◆ SET TASK A
Can you print the bylaws passage on officers' authority and stock certificates, word for word, in full?

──────── SOURCE TEXT ────────

Unless so authorized or ratified by the board of directors or within the agency
power of an officer, no officer, agent or employee shall have any power or
authority to bind the corporation by any contract or engagement or to pledge its
credit or to render it liable for any purpose or for any amount.

        8.3    STOCK CERTIFICATES; PARTLY PAID SHARES

        The shares of a corporation shall be represented by certificates,
provided that the board of directors of the corporation may provide by
resolution or resolutions that some or all of any or all classes or series of
its stock shall be uncertificated shares. Any such resolution shall not apply to
shares represented by a certificate until such certificate is surrendered to the
corporation. Notwithstanding the adoption of such a resolution by the board of
directors, every holder of stock represented by certificates and upon request
every holder of uncertificated shares shall be entitled to have a certificate
signed by, or in the name of the corporation by the chairman or vice-chairman of
the board of directors, or the president or vice-president, and by the treasurer
or an assistant treasurer, or the secretary or an assistant secretary of such
corporation representing the number of shares registered in certificate form.
Any or all of the signatures on the certificate may be a facsimile. In case any
officer, transfer agent or registrar who has signed or whose facsimile signature
has been placed upon a certificate has ceased to be such officer, transfer agent
or registrar before such certificate is issued, it may be issued by the
corporation with the same effect as if he were such officer, transfer agent or
registrar at the date of issue.

──────── EXTRACTED RECORDS ────────

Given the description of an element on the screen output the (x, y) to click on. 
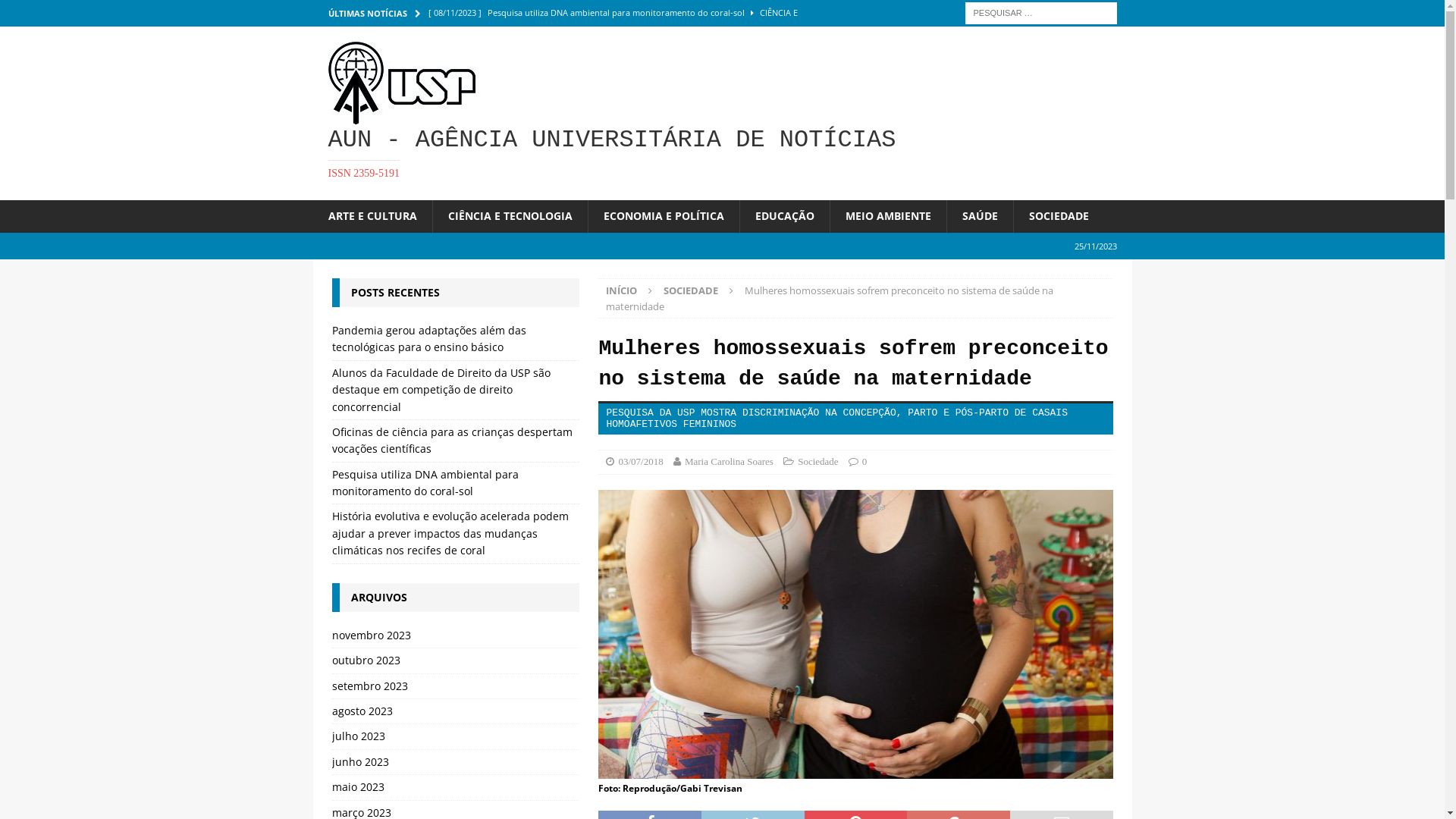
setembro 2023 Element type: text (455, 686)
agosto 2023 Element type: text (455, 711)
novembro 2023 Element type: text (455, 637)
0 Element type: text (864, 461)
ARTE E CULTURA Element type: text (371, 216)
Pesquisar Element type: text (56, 11)
SOCIEDADE Element type: text (1058, 216)
mulheres homossexuais Element type: hover (855, 633)
junho 2023 Element type: text (455, 761)
outubro 2023 Element type: text (455, 660)
Sociedade Element type: text (817, 461)
maio 2023 Element type: text (455, 787)
SOCIEDADE Element type: text (690, 290)
MEIO AMBIENTE Element type: text (887, 216)
julho 2023 Element type: text (455, 736)
03/07/2018 Element type: text (640, 461)
Maria Carolina Soares Element type: text (728, 461)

────────

◆ SET TASK B
Will you write out all of the rows again, swapping each "Element type" for "Kind" and leaving everything else unchanged? Leave the pictures out of your answer.

◆ WORKED SOLUTION A
Unless so authorized or ratified by the board of directors or within the agency
power of an officer, no officer, agent or employee shall have any power or
authority to bind the corporation by any contract or engagement or to pledge its
credit or to render it liable for any purpose or for any amount.

        8.3    STOCK CERTIFICATES; PARTLY PAID SHARES

        The shares of a corporation shall be represented by certificates,
provided that the board of directors of the corporation may provide by
resolution or resolutions that some or all of any or all classes or series of
its stock shall be uncertificated shares. Any such resolution shall not apply to
shares represented by a certificate until such certificate is surrendered to the
corporation. Notwithstanding the adoption of such a resolution by the board of
directors, every holder of stock represented by certificates and upon request
every holder of uncertificated shares shall be entitled to have a certificate
signed by, or in the name of the corporation by the chairman or vice-chairman of
the board of directors, or the president or vice-president, and by the treasurer
or an assistant treasurer, or the secretary or an assistant secretary of such
corporation representing the number of shares registered in certificate form.
Any or all of the signatures on the certificate may be a facsimile. In case any
officer, transfer agent or registrar who has signed or whose facsimile signature
has been placed upon a certificate has ceased to be such officer, transfer agent
or registrar before such certificate is issued, it may be issued by the
corporation with the same effect as if he were such officer, transfer agent or
registrar at the date of issue.

◆ WORKED SOLUTION B
Given the description of an element on the screen output the (x, y) to click on. 
setembro 2023 Kind: text (455, 686)
agosto 2023 Kind: text (455, 711)
novembro 2023 Kind: text (455, 637)
0 Kind: text (864, 461)
ARTE E CULTURA Kind: text (371, 216)
Pesquisar Kind: text (56, 11)
SOCIEDADE Kind: text (1058, 216)
mulheres homossexuais Kind: hover (855, 633)
junho 2023 Kind: text (455, 761)
outubro 2023 Kind: text (455, 660)
Sociedade Kind: text (817, 461)
maio 2023 Kind: text (455, 787)
SOCIEDADE Kind: text (690, 290)
MEIO AMBIENTE Kind: text (887, 216)
julho 2023 Kind: text (455, 736)
03/07/2018 Kind: text (640, 461)
Maria Carolina Soares Kind: text (728, 461)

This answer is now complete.